Nairobi protest
Women take part in a protest in Nairobi demanding justice for a woman who was attacked and stripped for dressing "provocatively"REUTERS/Noor Khamis

Protestors in the Kenyan capital of Nairobi have staged a mass "mini skirt rally" after a woman was called a "Jezebel", stripped naked and assaulted as she waited for a bus because her clothing was apparently "tempting" men.

The assault on the woman was captured on film and uploaded to YouTube, and now women have marched through the capital's Uhuru Park to protest. Many of those present wore short skirts and dresses to emphasise their point that women should not be subjected to assault because of the way they dress.

March organiser Ruth Knaust told Capital FM radio: "Violence affects women, men, boys and girls, and if left to continue gaining currency, will deny us healthy relationships."

Nairobi assault
A still from the harrowing video in which a woman was assaulted in Nairobi for dressing "provocatively"YouTube

However the women were confronted by mobs of angry men who shouted abuse, demanding that women should dress decently, and the two sides had to be kept apart by police.

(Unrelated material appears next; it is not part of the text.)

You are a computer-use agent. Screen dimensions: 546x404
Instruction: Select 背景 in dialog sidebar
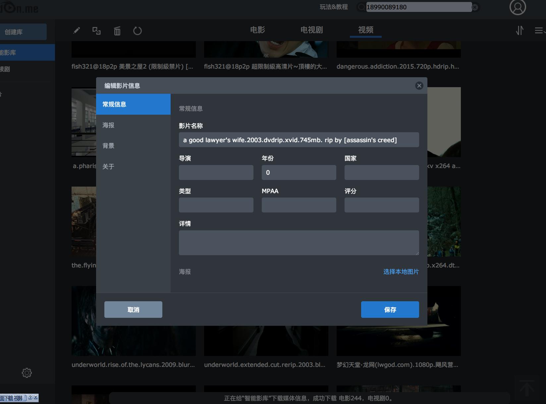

"We can't allow women to dress how they want. It's what gets them raped," said one male protestor, as reported by Al Jazeera.

An online Twitter campaign, #MyDressMyChoice has been trending in Kenya, but many comments from men were less than complimentary. Now male blogger Robert Alai has started a campaign, #NudityIsNotMyChoice, claiming Kenyan society is not yet "mature" enough to tolerate women dressing freely.

Kenya's deputy president has promised to investigate the assault, believed to have been committed by Matatu (minibus) operators. However police have been unable to look into the case as the woman did not formally complain.

In recent years there have been similar protests both in Africa and the West. In Uganda women protested after mini-skirts were banned by the government, and some women were assaulted and had them removed by police.

In 2011 the "SlutWalk" protests began in Toronto, Canada and spread to other Western cities including London. Protestors demanded the right to wear provocative clothing and said if they were assaulted, "blame the rapist not the victim."

More recently, the video "10 Hours of Walking in NYC as a Woman" in which a womsn documented the comments she received for dressing in jeans and a t-shirt, was watched millions of times and led to another debate about men's attitudes towards women.